* _What is required_:
Restate word for word every line from the one containing "The width and" to the last line of the records below.

Collected data entries:

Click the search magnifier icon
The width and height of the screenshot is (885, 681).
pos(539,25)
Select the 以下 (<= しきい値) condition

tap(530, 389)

* _Answer below_:
The width and height of the screenshot is (885, 681).
pos(539,25)
Select the 以下 (<= しきい値) condition

tap(530, 389)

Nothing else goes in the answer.